- Developer(s): Lemon Interactive
- Publisher(s): DreamCatcher Interactive Inc.
- Composer(s): Marcin Czartyński;
- Platform(s): Windows 98/XP
- Release: April 26, 2002
- Genre(s): RTS
- Mode(s): Single-player, multiplayer

= Project Earth: Starmageddon =

2002 video game

Project Earth: Starmageddon is a science fiction space-based real-time strategy video game developed by Lemon Interactive (an early incarnation of a Polish company that would be later known as City Interactive) and published on April 26, 2002 by DreamCatcher Games for Microsoft Windows. It follows a conflict between human and alien factions, the latter being "Daemons".
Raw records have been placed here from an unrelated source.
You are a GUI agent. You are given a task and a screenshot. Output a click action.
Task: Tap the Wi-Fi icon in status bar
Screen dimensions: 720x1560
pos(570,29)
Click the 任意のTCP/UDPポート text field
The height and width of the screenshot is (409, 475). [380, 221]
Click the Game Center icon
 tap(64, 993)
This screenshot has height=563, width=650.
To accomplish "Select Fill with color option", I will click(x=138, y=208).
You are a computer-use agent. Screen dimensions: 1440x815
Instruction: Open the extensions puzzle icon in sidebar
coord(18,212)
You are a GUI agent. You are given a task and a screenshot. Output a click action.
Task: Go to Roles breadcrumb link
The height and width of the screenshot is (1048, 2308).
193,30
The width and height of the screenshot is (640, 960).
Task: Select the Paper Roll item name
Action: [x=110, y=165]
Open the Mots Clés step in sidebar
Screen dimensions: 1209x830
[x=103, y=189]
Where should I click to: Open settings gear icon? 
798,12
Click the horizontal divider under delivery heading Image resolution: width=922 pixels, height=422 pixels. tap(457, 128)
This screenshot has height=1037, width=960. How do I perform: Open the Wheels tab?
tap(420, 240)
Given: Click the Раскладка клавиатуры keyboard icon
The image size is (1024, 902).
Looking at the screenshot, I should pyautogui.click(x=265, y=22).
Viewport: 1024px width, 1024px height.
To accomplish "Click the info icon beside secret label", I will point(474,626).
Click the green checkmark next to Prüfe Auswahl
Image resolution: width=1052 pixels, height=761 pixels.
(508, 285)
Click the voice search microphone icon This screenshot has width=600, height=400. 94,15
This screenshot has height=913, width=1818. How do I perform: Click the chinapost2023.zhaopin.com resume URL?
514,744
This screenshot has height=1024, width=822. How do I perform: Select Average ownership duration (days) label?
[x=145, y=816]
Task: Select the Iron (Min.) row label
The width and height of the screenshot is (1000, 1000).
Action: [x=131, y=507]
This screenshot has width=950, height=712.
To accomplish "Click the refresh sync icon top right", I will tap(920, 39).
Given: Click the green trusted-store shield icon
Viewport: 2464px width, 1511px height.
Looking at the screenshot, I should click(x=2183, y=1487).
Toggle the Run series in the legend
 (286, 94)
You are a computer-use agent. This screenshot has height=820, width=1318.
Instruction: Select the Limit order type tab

It was also released as simply "Starmageddon" in its native country and "Project Stars" in parts of Europe (e. g. Germany).

The game is noted for its unusual control scheme for the strategy genre. While the traditional point-click-drag-drop control scheme is also available and used for utilizing few interface options, the game's default control mode is modeled after first-person shooters, with movement of the mouse rotating the camera rather than simply moving the cursor, movement keys used to pan the camera and the mouse wheel being used to set the distance of the targeting reticule from the camera.

==Development==
Development on Starmageddon started in 2000, and at first it was developed as a Space flight combat game before making the switch to the strategy genre early in development.

The game received a sequel released in 2004 as Starmageddon 2: Project Freedom in its native country and Space Interceptor: Project Freedom in United States. In a reverse situation of the first game's development, Starmageddon 2 started out its development as a strategy game but was overhauled into a space combat game mid-development.